Can WLST be used to set a security policy on the root of the JNDI tree?
Alternatively, can this be done during installation?
We are trying to remove the everyone policy currently on the root of the JNDI by default as it is a security requirement. We want to replace it with a role/group of our choosing. I have tried exporting the realm settings, which appear to include the setting of the jndi, but including this on the install seems to have no affect.
Pretty new to weblogic, so if any other info would help, please add a comment and i'll share what i can!!
Remove the existing policy that covers type=<jndi> then add a replacement
cd("/SecurityConfiguration/MyDomain/Realms/My-Realm/Authorizers/XACMLAuthorizer")

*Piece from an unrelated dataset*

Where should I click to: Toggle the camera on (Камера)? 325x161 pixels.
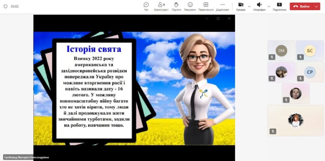241,6
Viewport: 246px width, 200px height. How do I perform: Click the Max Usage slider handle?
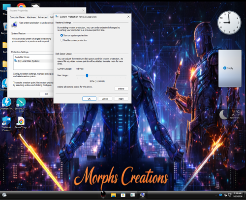(x=87, y=75)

cmo.removePolicy("type=<jndi>")
cmo.createPolicy("type=<jndi>", "Rol(Admin)")
For reference, the below removes the default lookup action on the jms part of the tree, replacing it with the allow everyone option. Wasn't asked in the question, but might be useful for any else struggling with WLST and security policies!
cmo.removePolicy("type=<jndi>, application=, path={jms}, action=lookup")
cmo.createPolicy("type=<jndi>, application=, path={jms}, action=lookup", "?weblogic.entitlement.rules.UncheckedPolicy()")